── Extrait du document ──

Marine se porte caution des idées de son père
Essayiste et chroniqueuse au Monde, Caroline Fourest estime Marine Le Pen portée par le sentiment de l’injustice faite à son père incompris.
« J’ai été frappée par le gouffre qui m’apparaissait entre l’homme décrit et l’homme réel, que je côtoyais régulièrement », écrivait la fille de Jean-Marie dans son autobiographie A contre flots en 2006.
Dédiaboliser le parti, c’est reprendre les idées du père, s’en porter caution. Les camps de concentration, un « détail » de la Seconde Guerre mondiale ? La fille met les sorties les plus choquantes de Jean-Marie Le Pen sur le dos d’une différence de génération, d’un « logiciel qui n’est pas le sien », comme si les propos antisémites de son père n’étaient que le produit de son époque. Le Pen raciste ? A la « cellule image » du FN, Marine Le Pen rhabille la communication du parti en 2007 avec une affiche mettant en scène une Beurette dont on aperçoit le string.
Les points de repères des Le Pen père et fille sont certainement différents. Venue à la politique sur le tard, Marine Le Pen, expliquent les deux auteurs, « a raté les grands combats qui font l’identité d’un militant d’extrême droite : la décolonisation, l’anti-Mai 68, l’anticommunisme même l’anti-mitterrandisme ». Elle se positionne sur des sujets qui n’étaient pas dans le paysage du père :
« Il lui reste l’après-11 Septembre, l’anti-intégrisme musulman, la crise financière, le multiculturalisme, écrivent encore Fourest et Venner. C’est ce contexte et non un changement de cap qui explique leurs nuances. »
Les thèmes de la République et de la laïcité ne servent au Front national qu’à « déguiser ses vieilles obsessions ». Ce jeu d’héritage et de distance – comme s’il ne fallait garder que le meilleur – est aussi celui auquel s’applique la nouvelle garde, moins connue, dont un des derniers chapitres dresse les portraits.

───
── Données ──

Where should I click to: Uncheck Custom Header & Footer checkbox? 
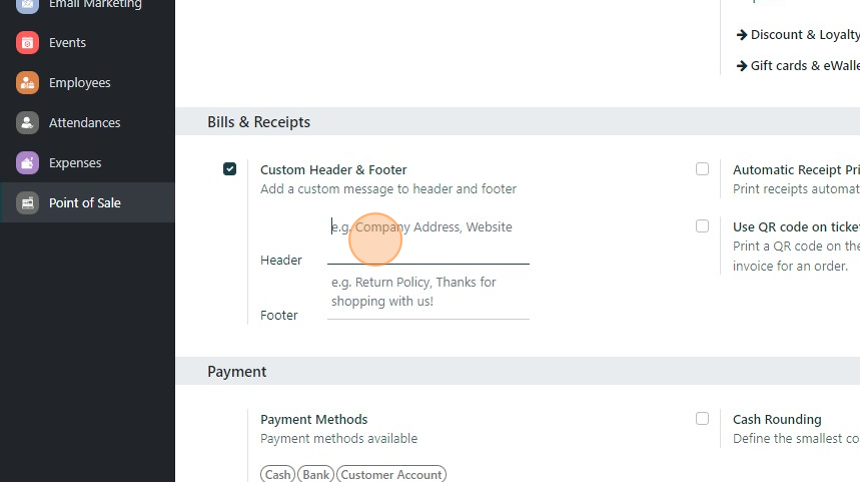coord(230,169)
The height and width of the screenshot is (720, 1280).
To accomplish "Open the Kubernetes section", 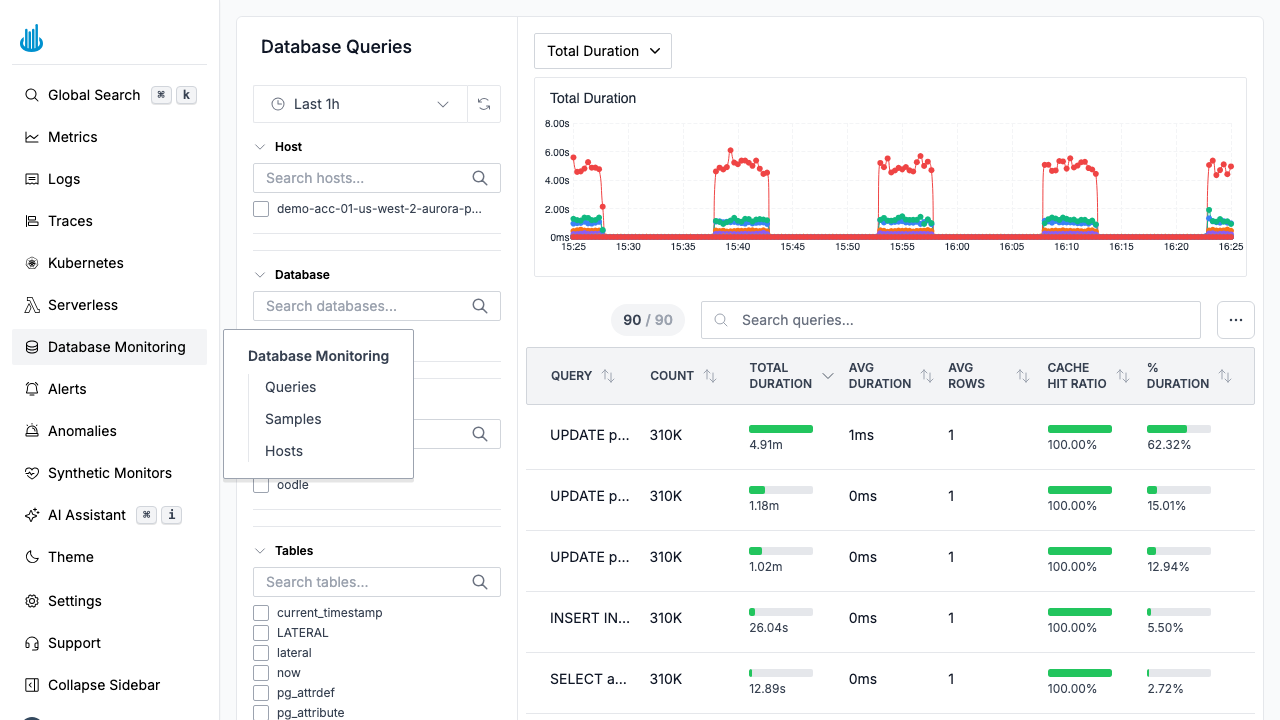I will tap(86, 263).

───

### Consigne
Poursuivez l'article sur Marine Le Pen et l'héritage politique de son père, en reprenant juste après sa dernière phrase.

### Réponse
Faire connaître le nouveau visage du FN
Pour le travail biographique, on préférera le livre de Christiane Chombeau, Le Pen, fille et père, malheureusement épuisé. L’ancienne journaliste du Monde a retrouvé les témoins, reconstruit la chronologie, confronté les versions. Vite expédié dans le livre de Fourest et Venner.
Les mécanismes de « dédiabolisation » sont le véritable coeur du livre. Ce portrait d’une candidate à la fois « martyr des médias et médiatisée » qui blague et tape des clopes à des journalistes perdus sur la distance à garder n’est pas sans rappeler le Nicolas Sarkozy du ministère de l’Intérieur. Les purges à la droite du parti, les skinheads écartés des manifs, les dérapages du père sont autant d’occasions d’attirer l’attention sur le nouveau visage du Front national.
Quand on avait demandé à Jean-Marie Le Pen s’il avait déjà envisagé qu’en se mariant, sa fille Marine change de nom, il nous avait répondu « non, ce ne serait pas majoratif ». Autrement dit, la marque Le Pen, c’est le socle de la promesse. Le prénom signe la dédiabolisation. Un prénom et un nom, rappellent Fourest et Venner, voilà qui porte deux messages. Et citant la présidente du FN : « Le Pen pour l’immigration. Marine pour le social. »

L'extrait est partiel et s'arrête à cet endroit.